Doch plötzlich war er weg, der Frühstücksbeauftragte. Dabei hatten wir uns so an seine Beiträge gewöhnt, an die scharfe Knoblauchwurst, den ätzenden Handkäs und an seine radikalen Versuche, auch beim Frühstück mit deutschen Gewohnheiten zu brechen: Honigmelonen mit Nutella, garniert mit – Respekt! – vielen Bountys. Die Ausgaben liefen wie geschmiert.

Seit Wochen versuchen wir nun, die Zeit zu überbrücken, bis der Kollege wieder kommt. Bis zum nächsten Frühjahr schmiert er nämlich seine Brötchen allein, wimmelt lästige Anrufe ab und widmet sich nun ausschließlich seinem akademischen Leben.

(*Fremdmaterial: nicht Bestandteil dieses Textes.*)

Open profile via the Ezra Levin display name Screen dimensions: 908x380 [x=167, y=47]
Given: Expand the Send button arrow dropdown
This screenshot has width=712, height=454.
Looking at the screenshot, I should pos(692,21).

So helfen wird uns eben, so gut es geht. Seitdem versuchen alle irgendwie, innovative Beiträge zu liefern, ohne dabei an die Folgen zu denken. Einige lassen sich Schnauzbärte wachsen oder nehmen jetzt die Treppen statt des Fahrstuhls, um völlig abgehetzt auf den Sitzungen zu erscheinen. Andere schreiben ihre Artikel erst nach Redaktionsschluss, manche beginnen gleichzeitig in allen Ressorts zu arbeiten, und fast wöchentlich bilden sich neue Teams, um endlich die wirklich brisanten Themen anzugehen.

Die Innovation ist noch längst nicht abgeschlossen, wichtige Änderungen stehen noch bevor. Bis zum nächsten Frühjahr wird keine Seite wie die andere sein. Und dennoch: Manche Lücke ist einfach nicht zu schließen.